— Provided records —

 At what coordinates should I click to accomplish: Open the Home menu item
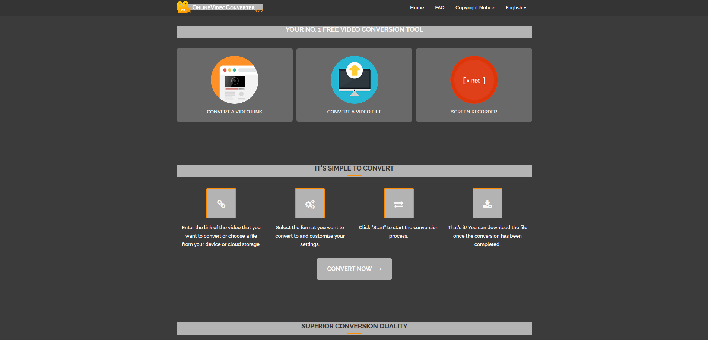(417, 7)
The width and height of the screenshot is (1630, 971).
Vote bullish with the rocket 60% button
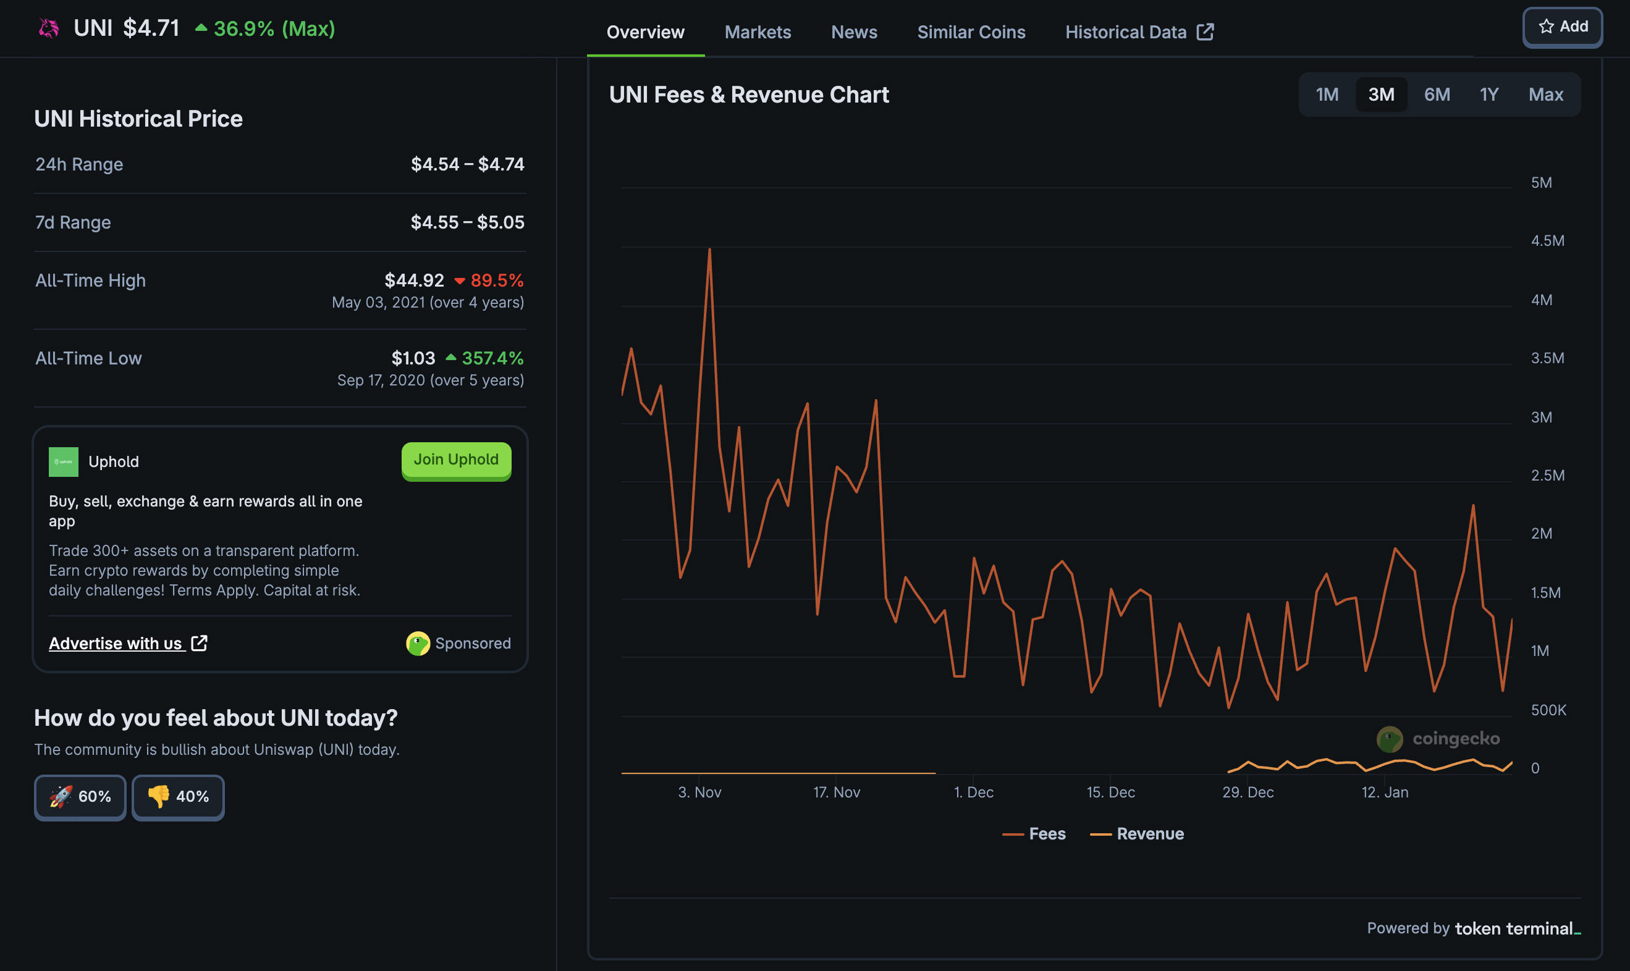(x=80, y=796)
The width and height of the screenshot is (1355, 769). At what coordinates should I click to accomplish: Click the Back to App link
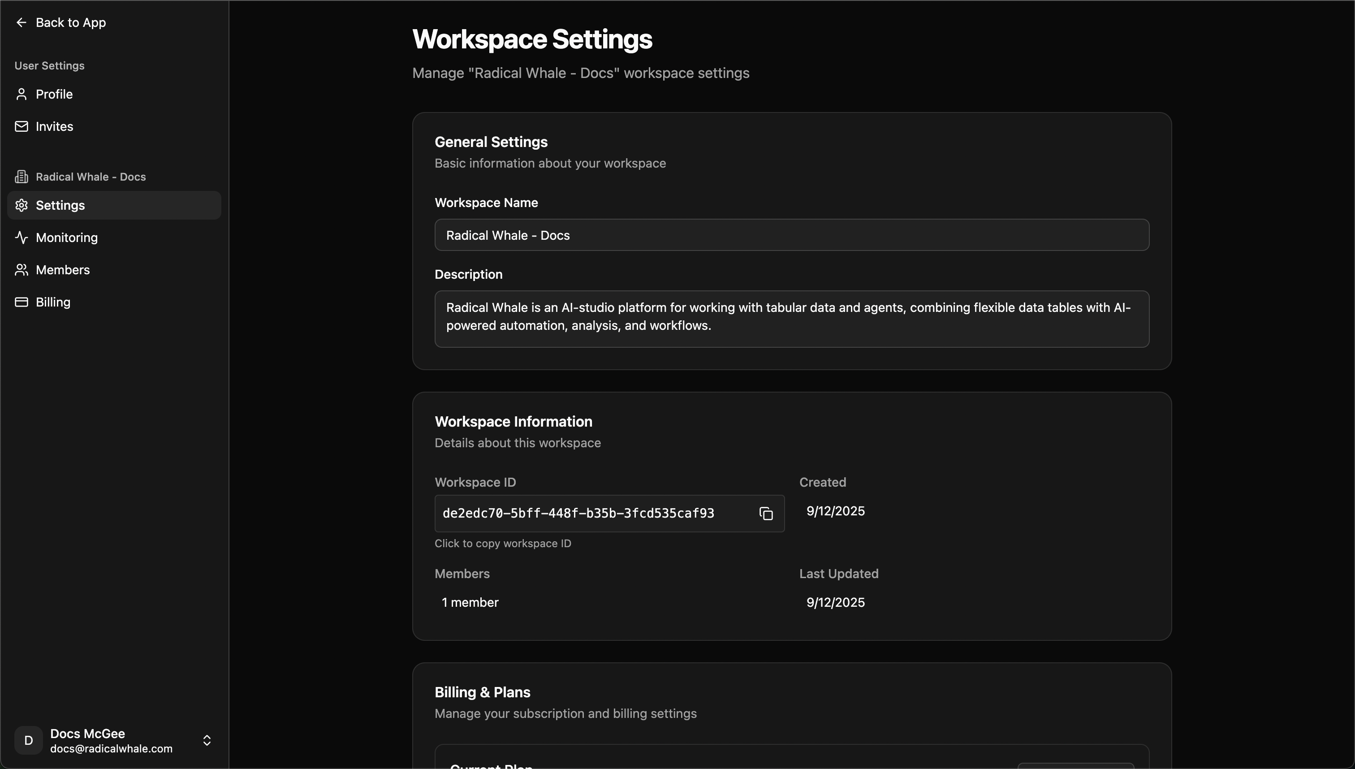point(71,22)
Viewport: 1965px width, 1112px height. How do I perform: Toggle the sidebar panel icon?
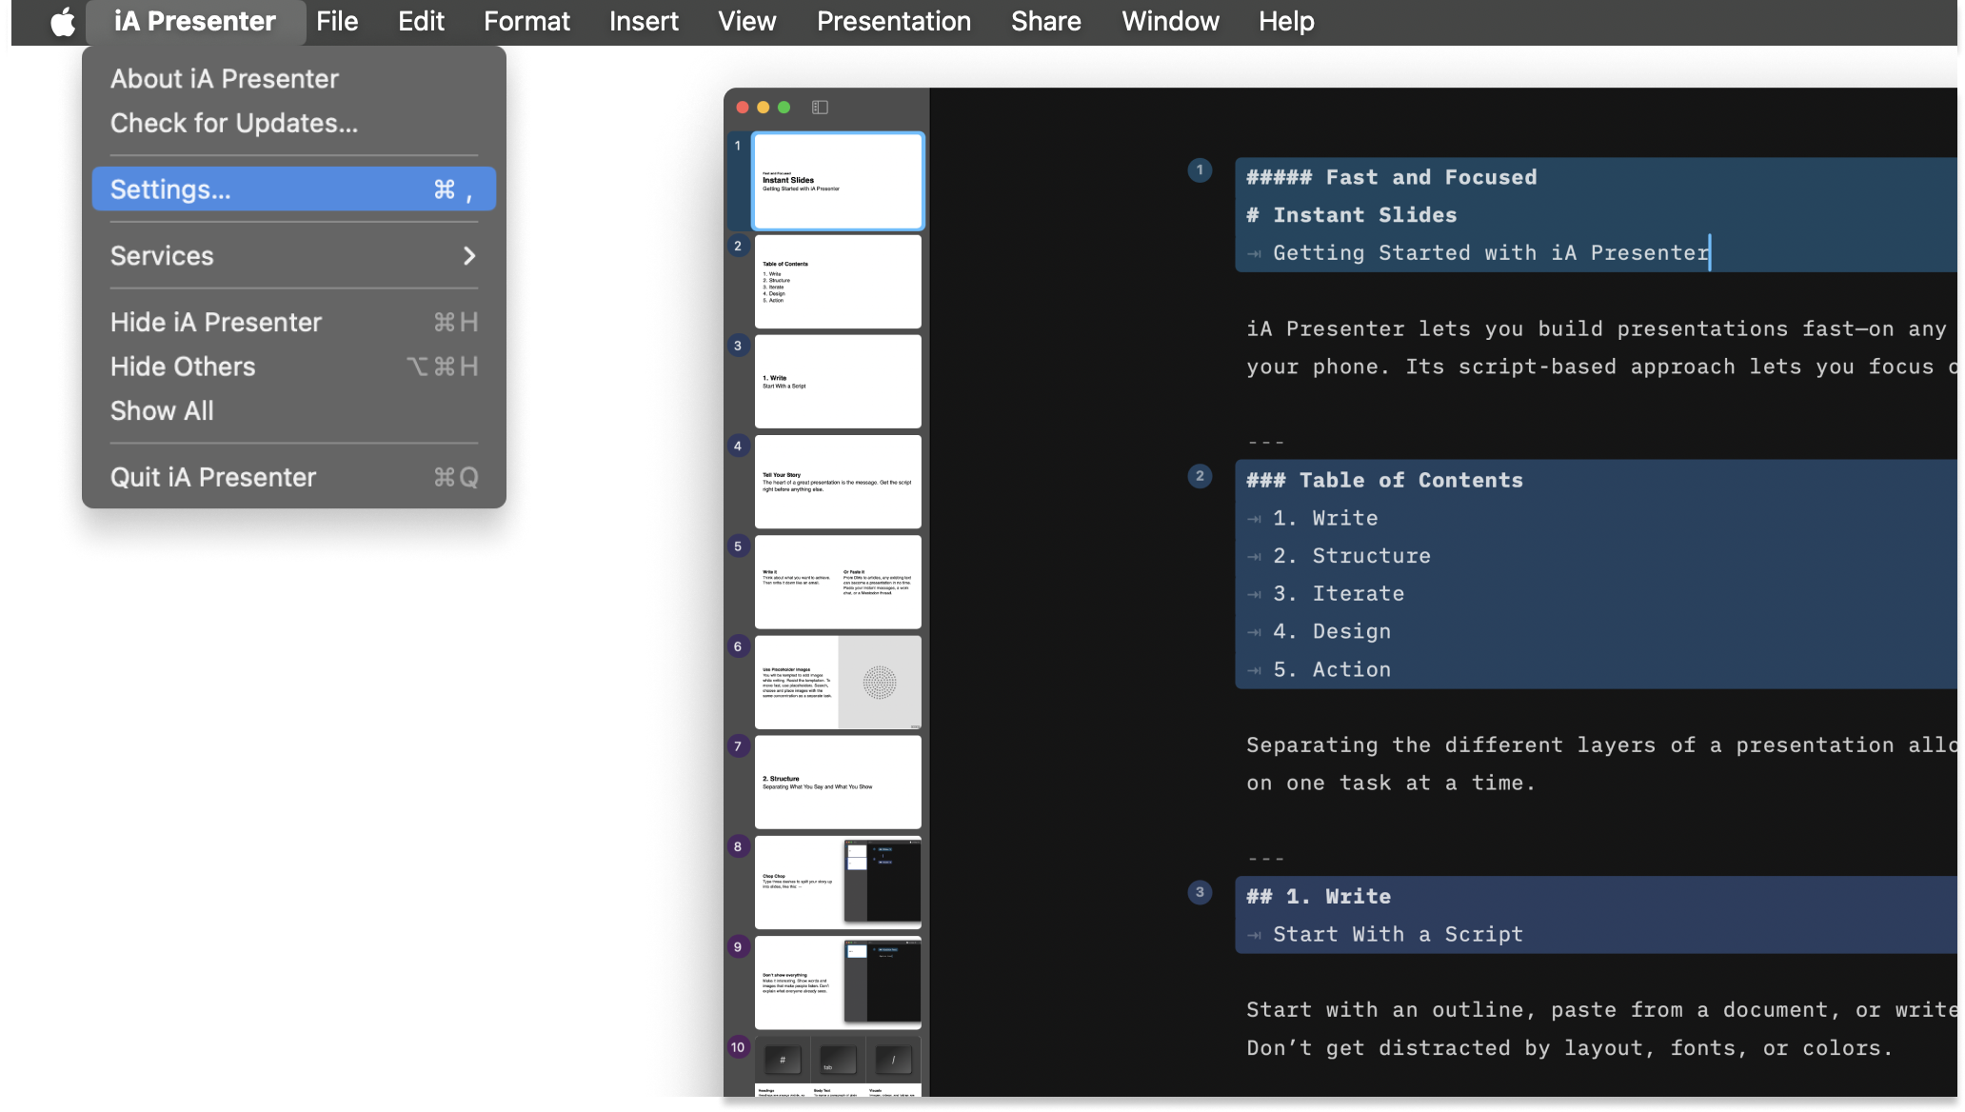820,108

— Task prompt —
Each entry above should be copied word for word, with the images omitted.

— Result —
 At what coordinates should I click to accomplish: Open the Home menu item
(417, 7)
The width and height of the screenshot is (1630, 971).
Vote bullish with the rocket 60% button
(x=80, y=796)
The width and height of the screenshot is (1355, 769). At what coordinates should I click to accomplish: Click the Back to App link
point(71,22)
Viewport: 1965px width, 1112px height. How do I perform: Toggle the sidebar panel icon?
820,108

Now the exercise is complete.